Wall Street: Real heaviness on semiconductors (-3%)


(CercleFinance.com) – Disappointment on Wall Street: what was supposed to be a rebound session ended with an increase that spared practically no sector, and especially not semiconductors which fell by -3% on average.

The US indices saw their declines range from -0.12% for the Dow Jones, -0.58% for the S&P500 and -1.15% for the Nasdaq Composite. The Russell-2000 lost -1% to 1,948 (it ended at its lowest since February 7 and has now lost more than -3.5% since January 1: the year 2024 is starting to look more and more like 2023 for ‘small Caps’).
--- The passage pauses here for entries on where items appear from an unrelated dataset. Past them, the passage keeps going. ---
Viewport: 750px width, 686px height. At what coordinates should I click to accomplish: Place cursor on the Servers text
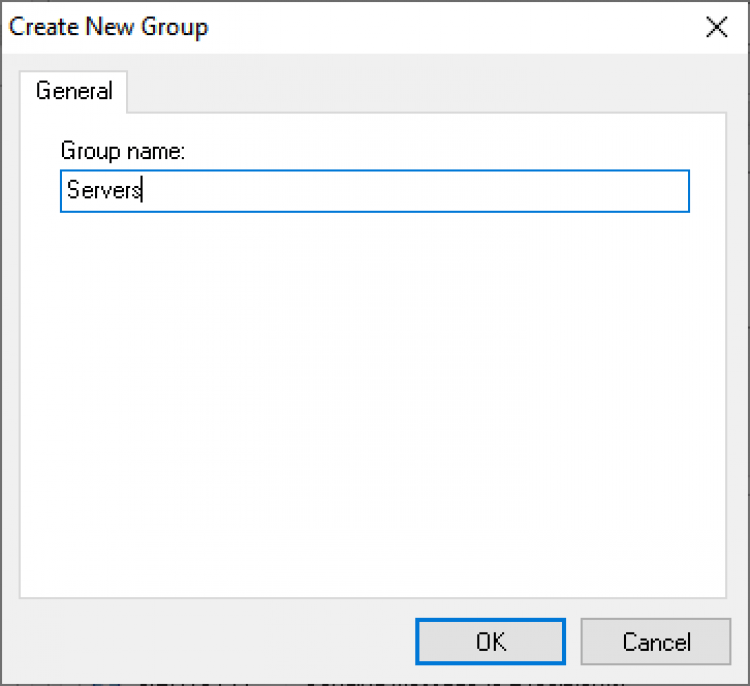point(104,191)
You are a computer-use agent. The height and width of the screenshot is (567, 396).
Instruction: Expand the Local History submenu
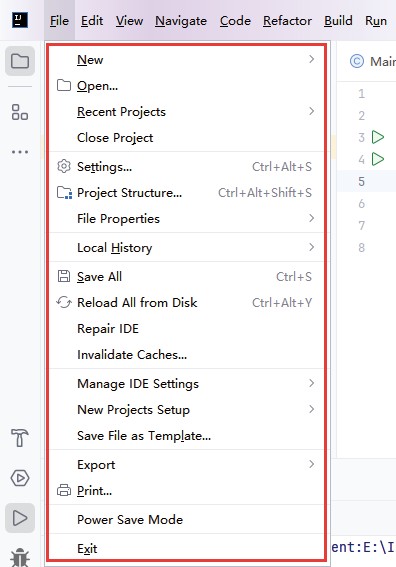(186, 248)
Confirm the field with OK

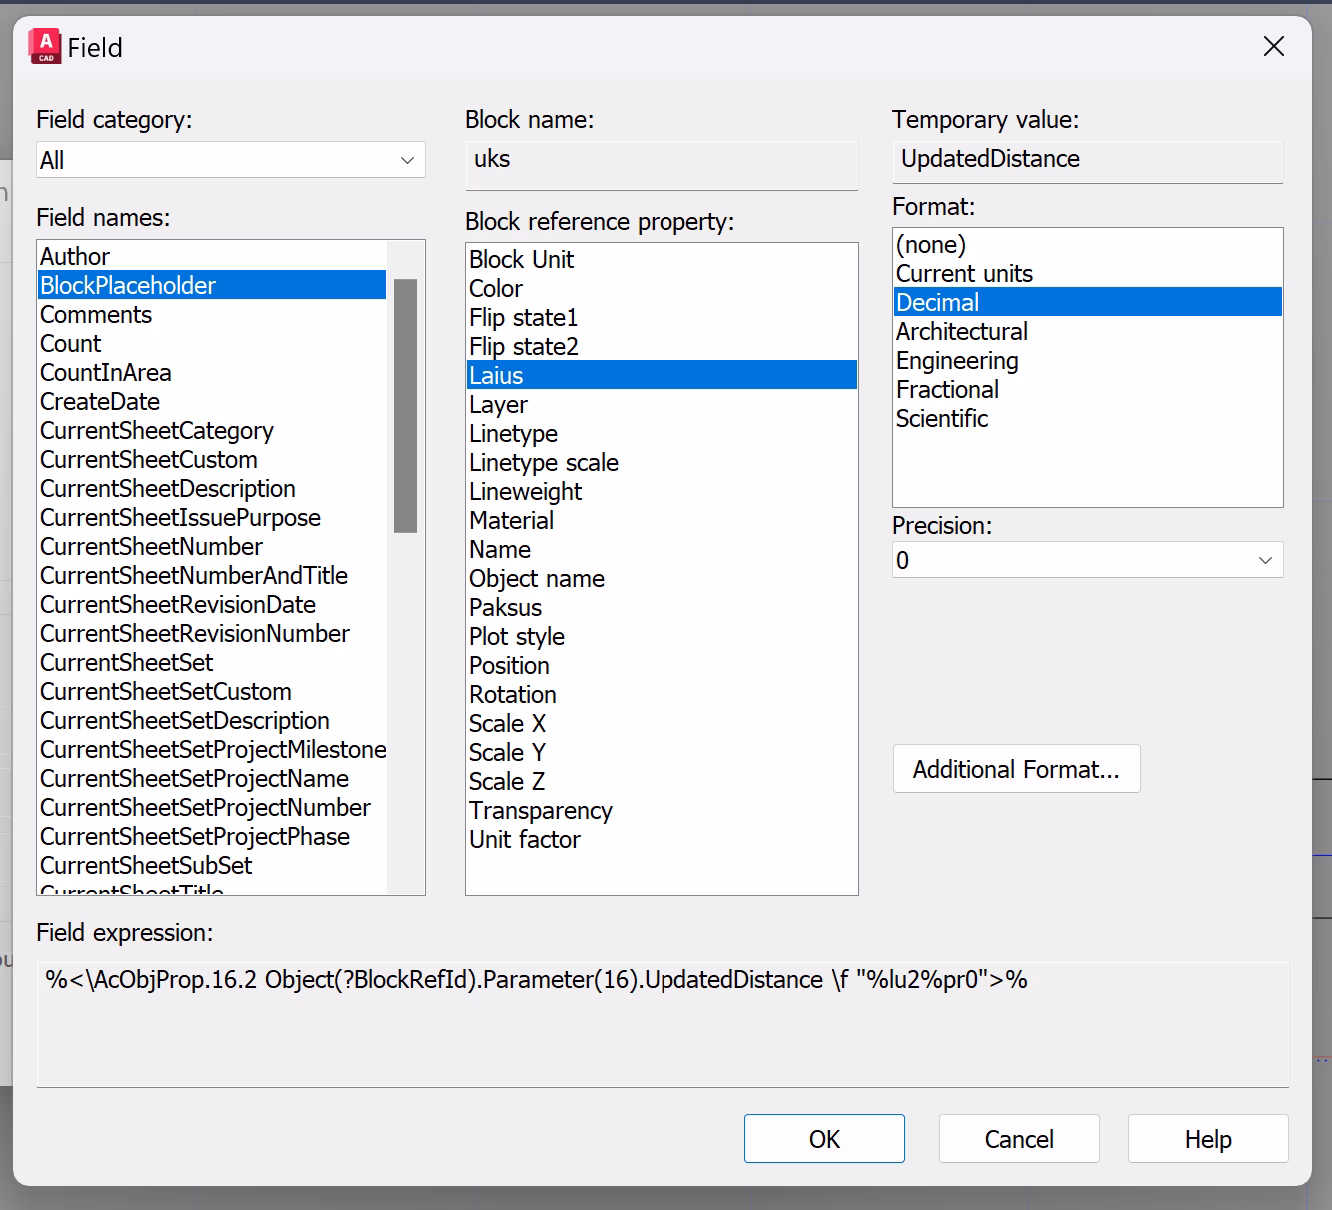tap(824, 1139)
The Nasdaq-100 falls -1.24% in the wake of ASML -7%, Autodesk -6%, AMD -5.8%, Lam Research -5.3%, KLA -5%, Micron -4, 5%, Applied Materials -4.4%, Nvidia -3.9%, Broadcom -3.5%… (the ‘SOXX’ sector index drops -3% towards 210.50).

Quite paradoxically, the easing of bond yields did not support ‘technos’, which is quite difficult to explain, unless we consider that the fall of the Dutch ASML is representative of a more global trend affecting American stocks. .

With economic indicators surprising on the rise in the United States, stakeholders are focusing on the resilience of the economy, which would offset the disappointment on the cost of money front.

Investors want to continue to believe that yields – remaining at 15-year highs – will cause only limited damage to the real economy. The day’s economic agenda was empty of any publication and the Fed remained silent the day after Jerome Powell’s statements.

The latter seems to rule out the prospect of a rate cut in June and suggests that only two relaxations would be on the agenda in 2024. Rates would therefore remain above 5.25% for another six months, a much longer hold than during previous rise/fall cycles (the ‘level’ lasts on average six months, nine months maximum for 30 years).